- Extrait fourni:
________________________________________

De nombreux historiens ont écrit le récit de la fuite du roi à Varennes et ont décrit Drouet comme un héros ou comme un traître, l’homme de Varennes ou le régicide.
Dans leur ouvrage « Un homme du peuple sous la Révolution », Roger Vailland et Raymond Manery semblent ne pas être très tendres pour le maître de poste : « Le maître de poste qui, dans une auberge de campagne, avait porté sur un roi fugitif une main sacrilège et accompli le geste qui devait changer la face du monde ».
Le personnage de Drouet a en effet toujours été sujet de discussion de la part des historiens : était-il là quand, le soir du 21 juin 1791, les voitures contenant la famille royale se sont arrêtées devant son relais de poste ? A-t-il reconnu le roi grâce à une pièce de monnaie sur laquelle était représenté le visage du monarque ? A-t-il tout inventé quand il est arrivé à Paris ? Ce qui est indiscutable c’est que c’est lui et son camarade Guillaume qui ont galopé jusqu’à Varennes et ont permis l’arrestation du roi.

________________________________________

- Entrées d'un jeu de données:
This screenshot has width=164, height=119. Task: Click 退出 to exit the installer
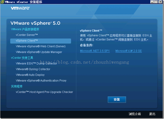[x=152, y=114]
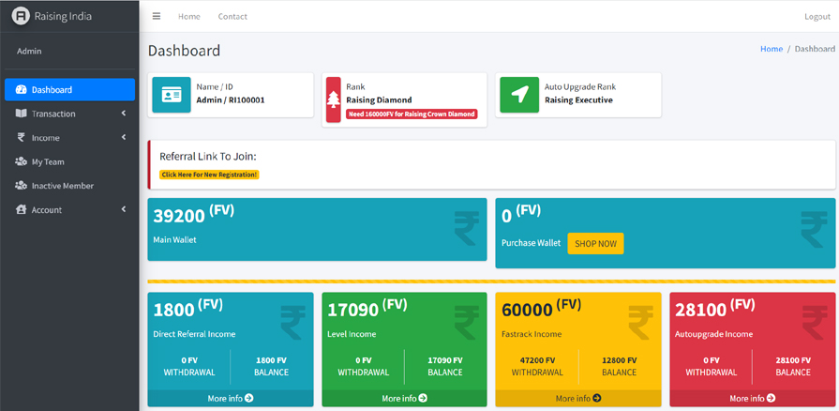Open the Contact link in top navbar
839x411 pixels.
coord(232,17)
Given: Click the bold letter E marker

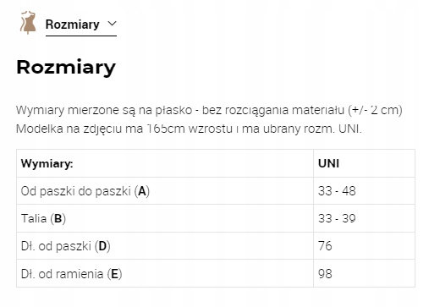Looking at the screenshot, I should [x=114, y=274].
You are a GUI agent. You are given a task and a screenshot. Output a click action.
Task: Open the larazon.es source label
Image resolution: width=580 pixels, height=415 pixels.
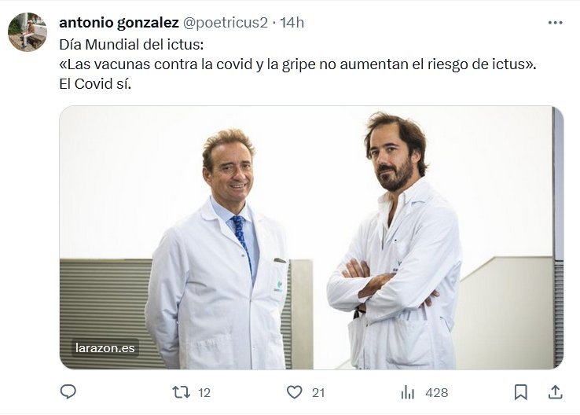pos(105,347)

________________________________________

- Consigne:
Reproduisez à l'identique le passage de l'extrait sur Drouet qui va de « Le personnage de » jusqu'à « l’arrestation du roi. » inclus.

- Réponse proposée:
Le personnage de Drouet a en effet toujours été sujet de discussion de la part des historiens : était-il là quand, le soir du 21 juin 1791, les voitures contenant la famille royale se sont arrêtées devant son relais de poste ? A-t-il reconnu le roi grâce à une pièce de monnaie sur laquelle était représenté le visage du monarque ? A-t-il tout inventé quand il est arrivé à Paris ? Ce qui est indiscutable c’est que c’est lui et son camarade Guillaume qui ont galopé jusqu’à Varennes et ont permis l’arrestation du roi.